"New York! Well, very likely. But you try here. Go to the manager of the Alcazar, recite for him---"
"He wouldn't let me," Susan asserted, "and besides, I don't really know anything."
"Well, learn something. Ask him, when next some manager wants to make up a little road company---"
"A road company! Two nights in Stockton, two nights in Marysville-- horrors!" said Susan.
"But that wouldn't be for long, Sue. Perhaps two years. Then five or six years in stock somewhere---"
"Aunt Jo, I'd be past thirty!" Susan laughed and colored charmingly. "I--honestly, I couldn't give up my whole life for ten years on the chance of making a hit," she confessed.
"Well, but what then, Sue?"
"Now, I'll tell you what I've often wanted to do," Susan said, after a thoughtful interval.
"Ah, now we're coming to it!" Mrs. Carroll said, with satisfaction. They had left the kitchen now, and were sitting on the top step of the side porch, reveling in the lovely panorama of hillside and waterfront, and the smooth and shining stretch of bay below them.
"I've often thought I'd like to be the matron of some very smart school for girls," said Susan, "and live either in or near some big Eastern city, and take the girls to concerts and lectures and walking in the parks, and have a lovely room full of books and pictures, where they would come and tell me things, and go to Europe now and then for a vacation!"
"That would be a lovely life, Sue. Why not work for that?"
"Why, I don't know how. I don't know of any such school."

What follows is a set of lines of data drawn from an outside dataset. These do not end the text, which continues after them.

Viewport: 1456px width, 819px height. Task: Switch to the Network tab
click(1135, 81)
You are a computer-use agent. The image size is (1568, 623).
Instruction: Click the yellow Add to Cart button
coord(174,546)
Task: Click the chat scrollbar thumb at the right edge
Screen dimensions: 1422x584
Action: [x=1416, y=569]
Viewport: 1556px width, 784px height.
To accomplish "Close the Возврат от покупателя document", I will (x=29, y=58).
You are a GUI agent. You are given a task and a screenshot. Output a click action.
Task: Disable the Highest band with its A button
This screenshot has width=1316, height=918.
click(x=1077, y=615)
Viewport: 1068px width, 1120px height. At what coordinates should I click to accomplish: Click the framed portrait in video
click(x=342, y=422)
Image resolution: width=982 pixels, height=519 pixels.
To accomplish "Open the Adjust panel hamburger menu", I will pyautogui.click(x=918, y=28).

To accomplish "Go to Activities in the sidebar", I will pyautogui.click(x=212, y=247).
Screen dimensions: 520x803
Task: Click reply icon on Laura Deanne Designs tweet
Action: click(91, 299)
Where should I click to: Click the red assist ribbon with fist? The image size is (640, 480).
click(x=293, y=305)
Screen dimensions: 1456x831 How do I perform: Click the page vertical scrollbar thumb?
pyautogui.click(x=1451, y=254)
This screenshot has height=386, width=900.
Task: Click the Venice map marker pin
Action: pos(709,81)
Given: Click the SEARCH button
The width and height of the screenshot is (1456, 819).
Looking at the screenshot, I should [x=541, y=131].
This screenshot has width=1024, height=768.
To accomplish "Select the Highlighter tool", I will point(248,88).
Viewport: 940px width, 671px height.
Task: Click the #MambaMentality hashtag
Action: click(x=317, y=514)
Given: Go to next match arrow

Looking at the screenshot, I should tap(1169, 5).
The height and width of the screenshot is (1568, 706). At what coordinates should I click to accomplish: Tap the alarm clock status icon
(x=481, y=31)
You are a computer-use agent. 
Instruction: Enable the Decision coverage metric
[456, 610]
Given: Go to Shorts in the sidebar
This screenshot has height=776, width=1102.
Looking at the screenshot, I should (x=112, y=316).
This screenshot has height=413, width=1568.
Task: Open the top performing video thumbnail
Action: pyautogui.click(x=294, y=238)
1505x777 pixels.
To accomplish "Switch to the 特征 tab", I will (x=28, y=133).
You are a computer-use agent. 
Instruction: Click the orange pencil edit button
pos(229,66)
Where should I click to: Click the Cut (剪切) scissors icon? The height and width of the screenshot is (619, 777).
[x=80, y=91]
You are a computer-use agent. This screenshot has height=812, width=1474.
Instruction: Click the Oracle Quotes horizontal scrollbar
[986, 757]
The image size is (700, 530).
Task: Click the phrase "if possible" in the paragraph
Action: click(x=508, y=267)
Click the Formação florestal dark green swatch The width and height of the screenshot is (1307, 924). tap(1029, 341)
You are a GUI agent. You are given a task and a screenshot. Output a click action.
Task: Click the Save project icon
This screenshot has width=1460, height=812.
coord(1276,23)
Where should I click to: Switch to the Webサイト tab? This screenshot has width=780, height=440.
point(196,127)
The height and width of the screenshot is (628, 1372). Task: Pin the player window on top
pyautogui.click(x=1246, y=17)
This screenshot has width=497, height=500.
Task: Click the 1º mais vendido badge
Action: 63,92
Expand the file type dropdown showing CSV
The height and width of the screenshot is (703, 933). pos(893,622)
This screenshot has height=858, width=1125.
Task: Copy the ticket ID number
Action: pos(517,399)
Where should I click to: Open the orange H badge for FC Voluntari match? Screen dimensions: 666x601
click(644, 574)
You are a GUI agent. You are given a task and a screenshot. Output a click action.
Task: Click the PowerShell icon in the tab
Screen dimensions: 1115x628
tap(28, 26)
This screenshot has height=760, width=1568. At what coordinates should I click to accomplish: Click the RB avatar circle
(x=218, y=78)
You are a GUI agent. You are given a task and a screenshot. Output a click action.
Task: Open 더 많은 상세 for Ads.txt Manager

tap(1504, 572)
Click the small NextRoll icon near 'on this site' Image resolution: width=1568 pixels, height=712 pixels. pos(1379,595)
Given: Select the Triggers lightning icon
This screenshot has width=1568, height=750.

"Well, now let us suppose the head of such a school wants a matron," Mrs. Carroll said, "she naturally looks for a lady and a linguist, and a person of experience---"
"There you are! I've had no experience!" Susan said, instantly depressed. "I could rub up on French and German, and read up the treatment for toothache and burns--but experience!"
"But see how things work together, Sue!" Mrs. Carroll exclaimed, with a suddenly bright face.
"Here's Miss Berrat, who has the little school over here, simply CRAZY to find someone to help her out. She has eight--or nine, I forget--day scholars, and four or five boarders. And such a dear little cottage! Miss Pitcher is leaving her, to go to Miss North's school in Berkeley, and she wants someone at once!"